Tuesday, August 16, 2011
I am reading the book "Managing event information" by Gupta and Gain, which is part of the series of short books by Morgan&Claypool synthesis lectures series. The authors, professors from U.C. San Diego, and U.C. Irvine, have concentrated in the modeling of events, the illustration below was copied from the book to demonstrate the flavor. The book starts with an introduction and running example about news agency, it also defines the setting of various types of events: spatio-temporal database events, sensor events, multi-media events (video, audio). Chapter 2 deals with "Event Data Models" starting with temporal database as a tool for event modeling, such that the temporal database represents the collection of states, while event is any transition in any state (value change), then it moves to discuss conceptual temporal models and discusses E* - a graph based event model using RDF and ontologies. formalizing E* and showing some example of modeling using E*. It discusses several modeling constructs such as disjointness (causal or temporal) of events; coverage; ordering' lifespan and spacespan of events, and constraints on graph relationships, such as follows, sub-class etc.. In chapter 3 the book discusses the implementation of the event data model; the illustration below is a UML diagram showing one of the supported patterns - events that participate within a situation, there are other patterns supported such as causality. Later it discusses storage model of various types of events. Chapter 4 is entitled "querying events" and discusses the possibility to query a collection of events. Example of queries are: spatiotemporal queries such as: "which meetings are scheduled in this hotel today after a certain talk", which looks like a regular query in spatiotemporal database, the queries can also support aggregates (looking for frequent meetings with a certain characteristics), and hierarchy, expanding to sub-events. It can also query continuous events, graph relationships etc -- these queries seem to be the same as queries on spatiotemporal and graph databases, except he fact that the database represents events. Chapter 5 brings a major application of the event model - the creation of a story based on the event model. The storytelling is of multimedia type, a thread of research that follows Brooks' paper.

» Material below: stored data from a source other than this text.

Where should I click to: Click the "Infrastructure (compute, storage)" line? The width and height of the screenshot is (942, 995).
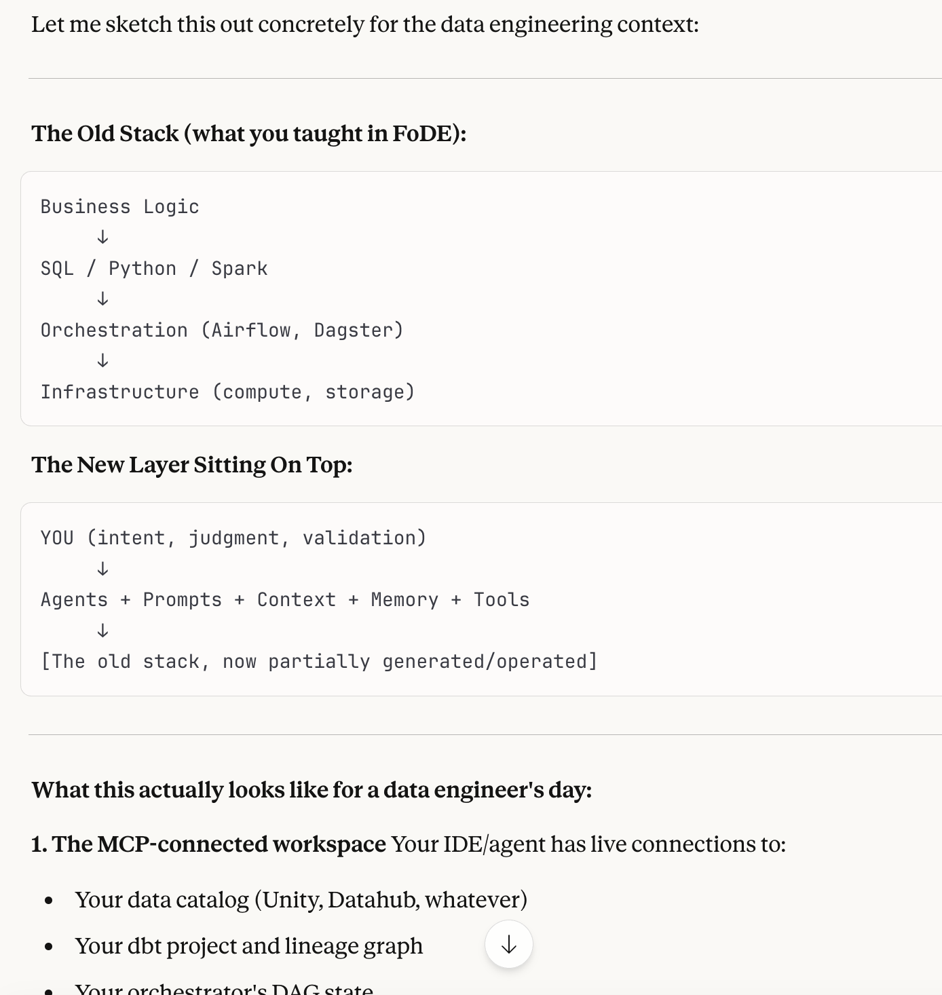point(227,392)
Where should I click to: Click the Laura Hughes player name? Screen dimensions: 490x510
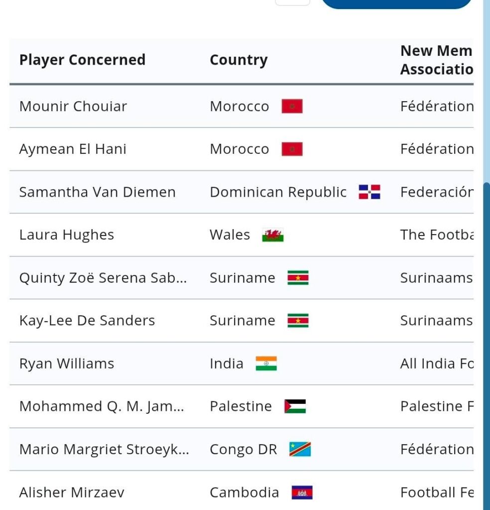click(67, 235)
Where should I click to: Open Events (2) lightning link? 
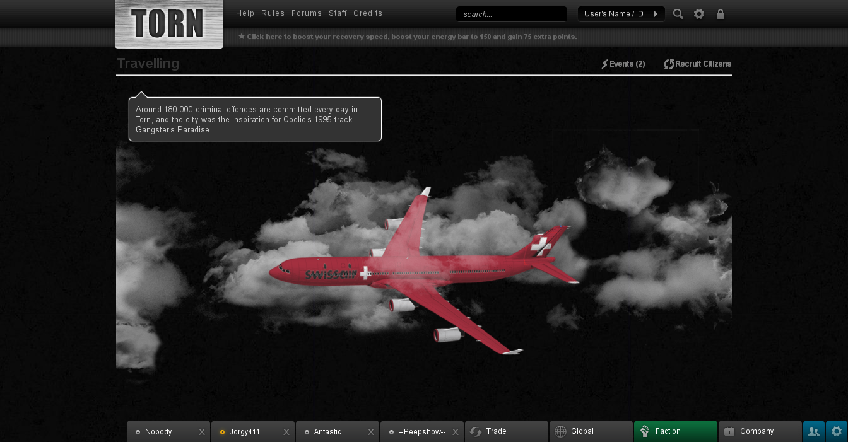tap(623, 64)
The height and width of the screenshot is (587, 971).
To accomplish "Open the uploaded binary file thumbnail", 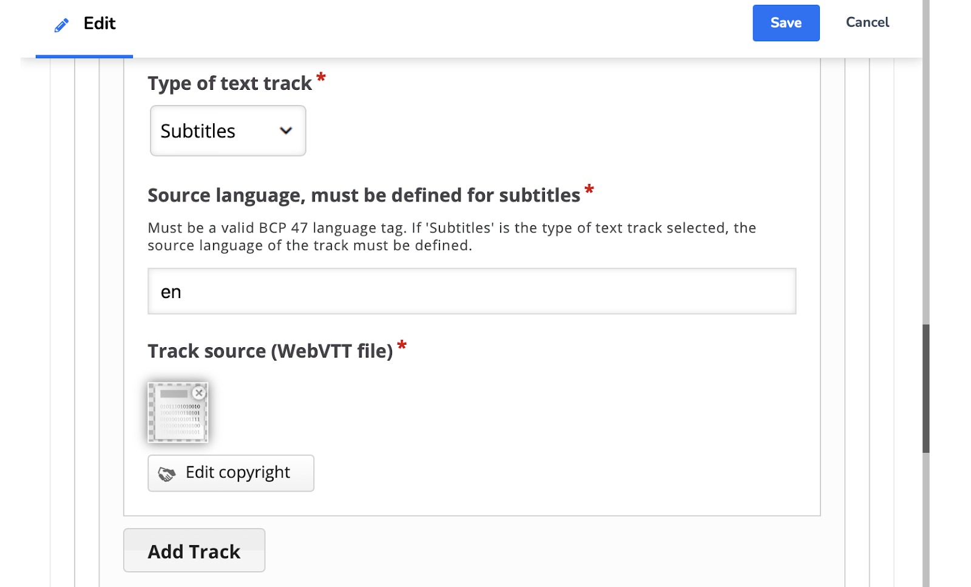I will point(178,412).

Kevin M. Brooks: Do Story Agents Use Rocking Chairs? The Theory and Implementation of One Model for Computational Narrative. ACM Multimedia 1996: 317-328
The book is summarized with some applications, conclusion and references.

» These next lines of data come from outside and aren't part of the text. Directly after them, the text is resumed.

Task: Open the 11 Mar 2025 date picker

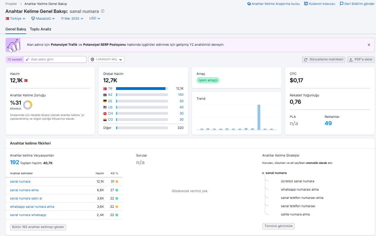Action: tap(72, 18)
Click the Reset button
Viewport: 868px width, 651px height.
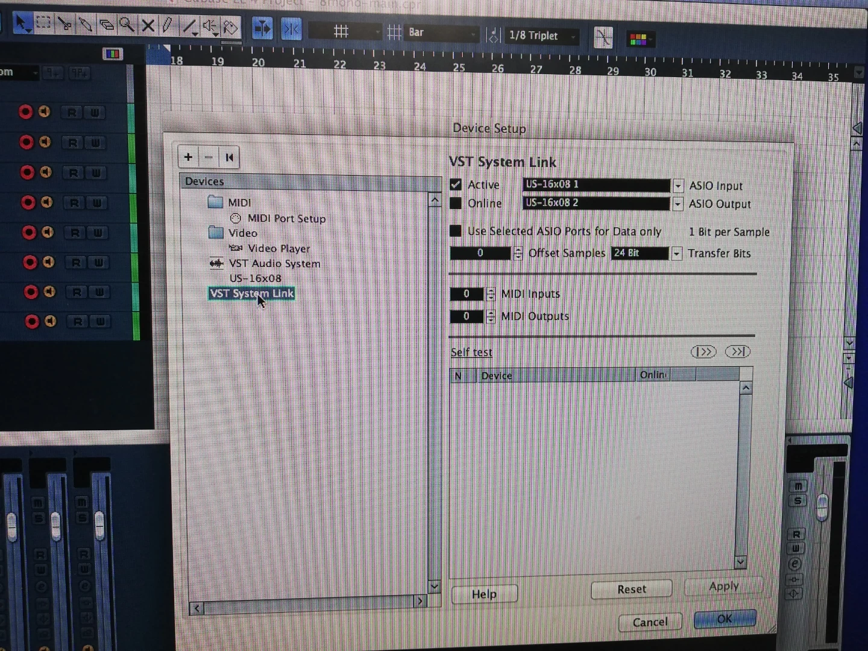click(x=631, y=589)
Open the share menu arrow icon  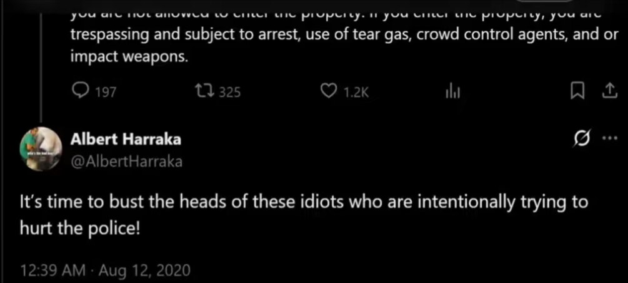[607, 92]
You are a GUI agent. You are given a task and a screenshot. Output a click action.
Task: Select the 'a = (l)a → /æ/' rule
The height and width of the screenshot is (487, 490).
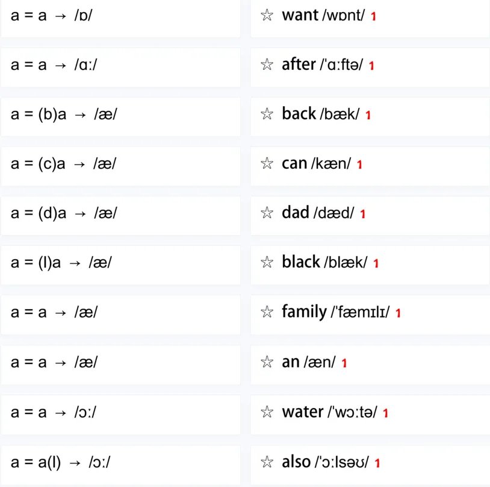120,265
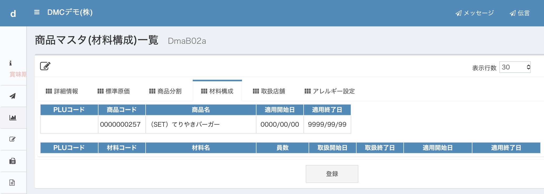Click the 登録 button

point(332,174)
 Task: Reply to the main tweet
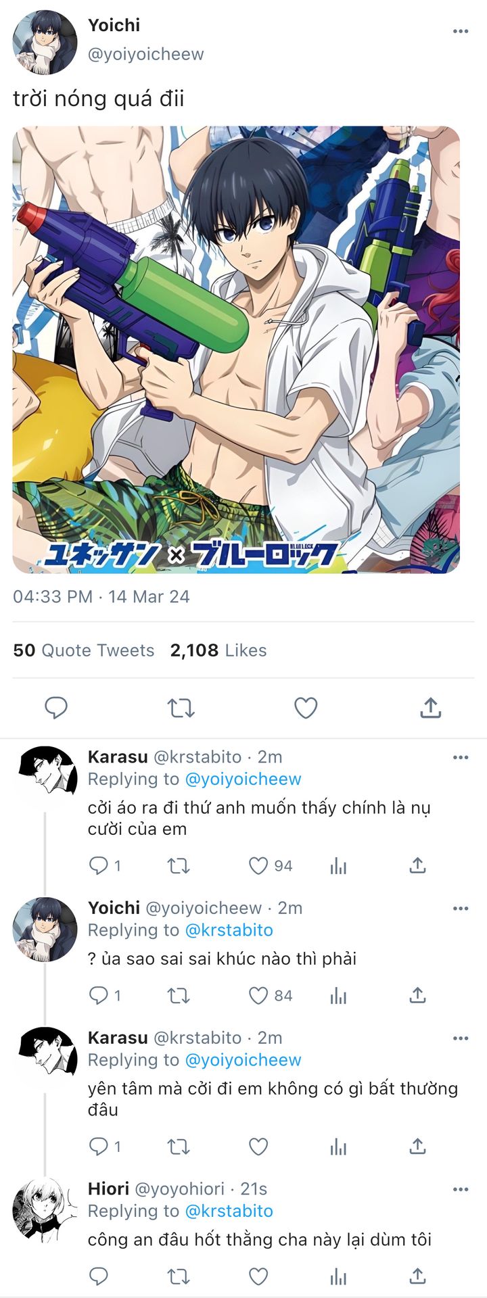55,708

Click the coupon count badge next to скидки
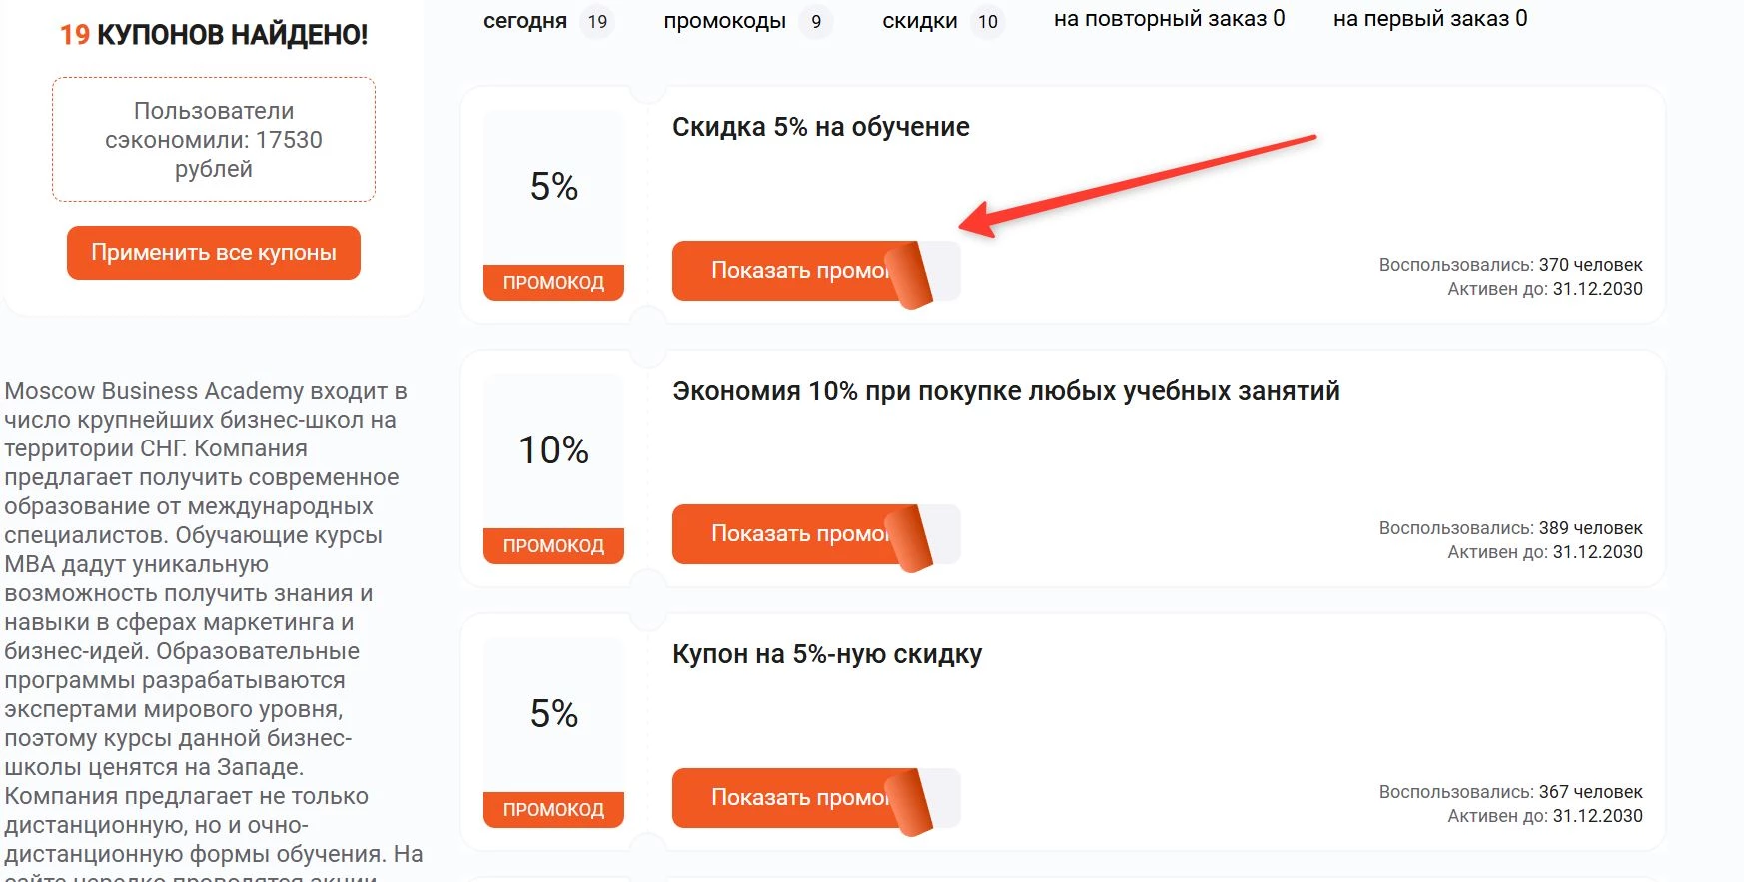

The E* model is interesting in the sense that it shows various relationships among events, and enable to get observation on the events and their relations to states. Since there are no standards in this area, the terminology used in this book is sometimes inconsistent with other publications in this area, but it is generally clear. The book proposes a holistic approach of event modeling, claiming that current event modeling systems are looking isolated aspects of events and cited the famous metaphor on the blind men that touch an elephant from different points, I have used this metaphor talking about misconceptions about event processing.
It still remains to be seen whether such models will penetrate the real-world systems.
I'll give as a project topic in my event processing course more investigation of E*.